I see you're under the emotional effect of the video ad. come back tomorrow with a non-hormonal reply.
 
grandma, just download tango... it's an app. yes, you download it on your phone... yes, your iPhone. From the App Store... The blue button that looks like an 'A'...10 min. laterYes, click the install button. What? No, I don't know your password... Who set up your phone? no no, your iPhone...another 10 min. laterScrew it, i'll call you on facetime.
Wow, if she's really that bad off she should be using a Jitterbug.
 
I was actually wondering how often the people on here actually use it? Do you guys use Facetime on a regular basis?

Yes, once or twice every two weeks.

At the minimum, it definitely beats the cost of international calling by a huge mile. Sometimes our Facetime conversations go over an hour. Then add on the benefits of seeing each other, possibly collaborating on things.

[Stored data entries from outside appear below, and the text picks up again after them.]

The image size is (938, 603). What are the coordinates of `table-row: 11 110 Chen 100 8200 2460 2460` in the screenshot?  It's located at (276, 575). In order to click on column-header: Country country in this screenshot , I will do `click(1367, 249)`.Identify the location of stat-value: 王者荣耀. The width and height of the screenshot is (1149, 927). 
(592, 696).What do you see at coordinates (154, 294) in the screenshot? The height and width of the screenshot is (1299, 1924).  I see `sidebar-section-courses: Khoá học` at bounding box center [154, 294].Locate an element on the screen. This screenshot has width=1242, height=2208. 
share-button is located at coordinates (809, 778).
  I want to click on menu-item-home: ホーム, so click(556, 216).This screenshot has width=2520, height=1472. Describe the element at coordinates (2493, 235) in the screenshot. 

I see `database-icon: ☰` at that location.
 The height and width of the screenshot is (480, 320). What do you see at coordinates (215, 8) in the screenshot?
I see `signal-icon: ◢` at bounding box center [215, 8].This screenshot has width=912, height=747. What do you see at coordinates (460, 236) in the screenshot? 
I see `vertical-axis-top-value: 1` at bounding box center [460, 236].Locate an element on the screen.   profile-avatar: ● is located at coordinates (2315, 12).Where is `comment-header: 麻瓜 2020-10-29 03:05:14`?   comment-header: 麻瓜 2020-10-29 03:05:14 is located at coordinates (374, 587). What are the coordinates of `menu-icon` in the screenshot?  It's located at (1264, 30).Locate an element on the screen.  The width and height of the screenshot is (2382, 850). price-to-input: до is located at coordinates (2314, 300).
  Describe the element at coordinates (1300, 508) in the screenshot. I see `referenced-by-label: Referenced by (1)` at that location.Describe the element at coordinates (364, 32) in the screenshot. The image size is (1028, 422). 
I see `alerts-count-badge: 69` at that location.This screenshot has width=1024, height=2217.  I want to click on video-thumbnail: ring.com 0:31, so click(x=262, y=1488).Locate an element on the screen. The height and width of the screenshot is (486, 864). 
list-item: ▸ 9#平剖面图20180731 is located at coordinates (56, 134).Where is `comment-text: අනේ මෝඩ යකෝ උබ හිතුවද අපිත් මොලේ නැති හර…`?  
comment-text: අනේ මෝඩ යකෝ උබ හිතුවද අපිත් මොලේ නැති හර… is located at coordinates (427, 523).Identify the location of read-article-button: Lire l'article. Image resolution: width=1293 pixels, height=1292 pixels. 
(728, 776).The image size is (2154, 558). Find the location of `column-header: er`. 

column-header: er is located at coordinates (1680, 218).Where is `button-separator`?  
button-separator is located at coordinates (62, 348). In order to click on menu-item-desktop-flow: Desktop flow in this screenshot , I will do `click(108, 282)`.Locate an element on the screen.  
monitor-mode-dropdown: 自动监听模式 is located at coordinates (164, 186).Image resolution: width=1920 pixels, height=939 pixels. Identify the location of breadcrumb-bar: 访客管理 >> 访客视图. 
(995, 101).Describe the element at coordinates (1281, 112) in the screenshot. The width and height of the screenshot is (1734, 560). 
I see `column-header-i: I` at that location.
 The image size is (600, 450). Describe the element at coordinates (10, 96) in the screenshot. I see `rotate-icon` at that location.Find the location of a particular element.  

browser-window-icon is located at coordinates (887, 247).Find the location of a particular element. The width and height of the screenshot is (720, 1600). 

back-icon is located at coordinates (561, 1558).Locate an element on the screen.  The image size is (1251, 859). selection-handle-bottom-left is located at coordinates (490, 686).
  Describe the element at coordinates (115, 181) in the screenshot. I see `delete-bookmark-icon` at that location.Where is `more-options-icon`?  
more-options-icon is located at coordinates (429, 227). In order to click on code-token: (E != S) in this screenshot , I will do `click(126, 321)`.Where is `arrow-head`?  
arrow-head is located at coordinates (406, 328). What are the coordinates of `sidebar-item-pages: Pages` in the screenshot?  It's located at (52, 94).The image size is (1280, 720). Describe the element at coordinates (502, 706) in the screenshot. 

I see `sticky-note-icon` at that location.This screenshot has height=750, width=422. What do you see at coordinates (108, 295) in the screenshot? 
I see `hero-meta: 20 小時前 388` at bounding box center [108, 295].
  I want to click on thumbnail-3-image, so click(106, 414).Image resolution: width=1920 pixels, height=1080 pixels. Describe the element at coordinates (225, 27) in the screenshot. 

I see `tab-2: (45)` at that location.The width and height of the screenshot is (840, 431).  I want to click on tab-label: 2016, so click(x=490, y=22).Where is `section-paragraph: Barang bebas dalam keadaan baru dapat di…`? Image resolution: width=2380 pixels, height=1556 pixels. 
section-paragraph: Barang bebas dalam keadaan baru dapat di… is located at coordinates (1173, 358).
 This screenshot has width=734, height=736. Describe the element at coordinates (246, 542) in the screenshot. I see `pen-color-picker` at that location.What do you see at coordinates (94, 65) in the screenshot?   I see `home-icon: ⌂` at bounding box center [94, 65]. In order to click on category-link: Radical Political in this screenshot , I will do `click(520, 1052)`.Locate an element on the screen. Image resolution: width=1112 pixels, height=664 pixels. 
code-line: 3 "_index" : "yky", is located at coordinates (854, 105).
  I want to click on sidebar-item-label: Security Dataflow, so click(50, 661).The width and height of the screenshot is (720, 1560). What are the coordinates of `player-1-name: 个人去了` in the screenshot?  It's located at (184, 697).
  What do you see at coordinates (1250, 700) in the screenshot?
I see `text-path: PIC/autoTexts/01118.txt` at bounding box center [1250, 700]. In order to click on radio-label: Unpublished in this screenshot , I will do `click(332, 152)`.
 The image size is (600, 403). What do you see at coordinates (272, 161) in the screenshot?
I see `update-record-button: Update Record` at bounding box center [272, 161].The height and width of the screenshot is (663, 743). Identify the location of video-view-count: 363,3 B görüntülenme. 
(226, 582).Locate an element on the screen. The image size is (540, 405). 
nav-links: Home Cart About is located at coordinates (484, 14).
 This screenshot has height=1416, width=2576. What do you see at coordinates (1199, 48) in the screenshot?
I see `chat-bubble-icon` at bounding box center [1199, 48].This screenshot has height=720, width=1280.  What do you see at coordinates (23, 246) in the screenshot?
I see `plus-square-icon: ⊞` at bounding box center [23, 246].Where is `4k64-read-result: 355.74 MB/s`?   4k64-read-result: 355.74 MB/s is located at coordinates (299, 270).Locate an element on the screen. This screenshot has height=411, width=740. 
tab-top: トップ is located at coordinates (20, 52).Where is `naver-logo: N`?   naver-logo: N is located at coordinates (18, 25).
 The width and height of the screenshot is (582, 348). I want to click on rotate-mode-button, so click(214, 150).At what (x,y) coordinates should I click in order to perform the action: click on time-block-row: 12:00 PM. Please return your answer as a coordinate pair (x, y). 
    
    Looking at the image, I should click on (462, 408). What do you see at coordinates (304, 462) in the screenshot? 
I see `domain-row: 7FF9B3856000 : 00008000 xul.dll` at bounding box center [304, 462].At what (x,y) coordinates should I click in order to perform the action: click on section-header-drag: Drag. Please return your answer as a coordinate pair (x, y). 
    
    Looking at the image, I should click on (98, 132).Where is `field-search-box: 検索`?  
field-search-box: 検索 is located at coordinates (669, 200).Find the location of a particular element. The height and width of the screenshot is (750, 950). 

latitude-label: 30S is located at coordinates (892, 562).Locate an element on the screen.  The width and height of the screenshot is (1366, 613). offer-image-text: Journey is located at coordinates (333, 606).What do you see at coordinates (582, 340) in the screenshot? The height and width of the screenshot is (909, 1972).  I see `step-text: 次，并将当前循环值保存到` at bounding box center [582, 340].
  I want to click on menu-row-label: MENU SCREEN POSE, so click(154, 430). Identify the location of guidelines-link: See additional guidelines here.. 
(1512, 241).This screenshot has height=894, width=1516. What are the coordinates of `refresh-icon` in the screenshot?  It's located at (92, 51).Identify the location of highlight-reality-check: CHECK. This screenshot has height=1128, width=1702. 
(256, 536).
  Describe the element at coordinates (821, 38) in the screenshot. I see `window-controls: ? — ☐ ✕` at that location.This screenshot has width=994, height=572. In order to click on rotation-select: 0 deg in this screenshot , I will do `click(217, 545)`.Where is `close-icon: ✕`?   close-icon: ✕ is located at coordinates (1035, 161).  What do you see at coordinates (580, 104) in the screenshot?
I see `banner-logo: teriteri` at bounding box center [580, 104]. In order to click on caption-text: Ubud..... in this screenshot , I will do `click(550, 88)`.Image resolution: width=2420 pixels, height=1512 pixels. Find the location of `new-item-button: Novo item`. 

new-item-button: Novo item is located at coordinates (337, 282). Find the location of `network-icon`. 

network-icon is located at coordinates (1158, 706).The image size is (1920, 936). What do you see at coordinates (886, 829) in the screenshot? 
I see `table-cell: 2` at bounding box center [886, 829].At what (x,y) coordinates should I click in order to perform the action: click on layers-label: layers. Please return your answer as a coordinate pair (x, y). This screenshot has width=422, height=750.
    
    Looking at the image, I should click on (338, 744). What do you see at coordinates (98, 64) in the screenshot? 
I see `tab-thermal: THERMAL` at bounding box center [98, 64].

Just last week, two households needed to decide on some cabinet type and color. We could not get anyone to agree on anything by email. Then on facetime, both of us got on the web, looked at pages, occasionally pointing the phone to the PC, pointing at things for the right type and color etc. (I think) We came to some agreement after half an hour of talking about it! ( We needed to use the rear facing camera for such things, thanks Apple for making that switch so intuitive and easy).

For this purpose, we could have used screen sharing etc. but that is all too geeky a stuff for my counter party. Icing on the cake, I put them on my big screen TV using Apple TV, so a few of us on my side can participate in this family activity.

So it is not about technology. It is about getting day to day things done, in whatever way it feels comfortable to people.

Whenever I use Facetime across continents, it indeed feels a bit unreal that it is even possible to do this. I wonder if iPhone owners know about Facetime enough to put it to use.

So, I very much agree with basic message of the Apple Facetime Apple commercial. And this should inform people that this great feature exists and they should use it to enrich their lives.

One thing Apple can do to surface this feature better is to properly integrate this with the Phone app. It is currently not intuitive on the iPhone how to setup a Facetime call. Since the experience is similar to a phone call, it is probably better to have a button right on the Phone app.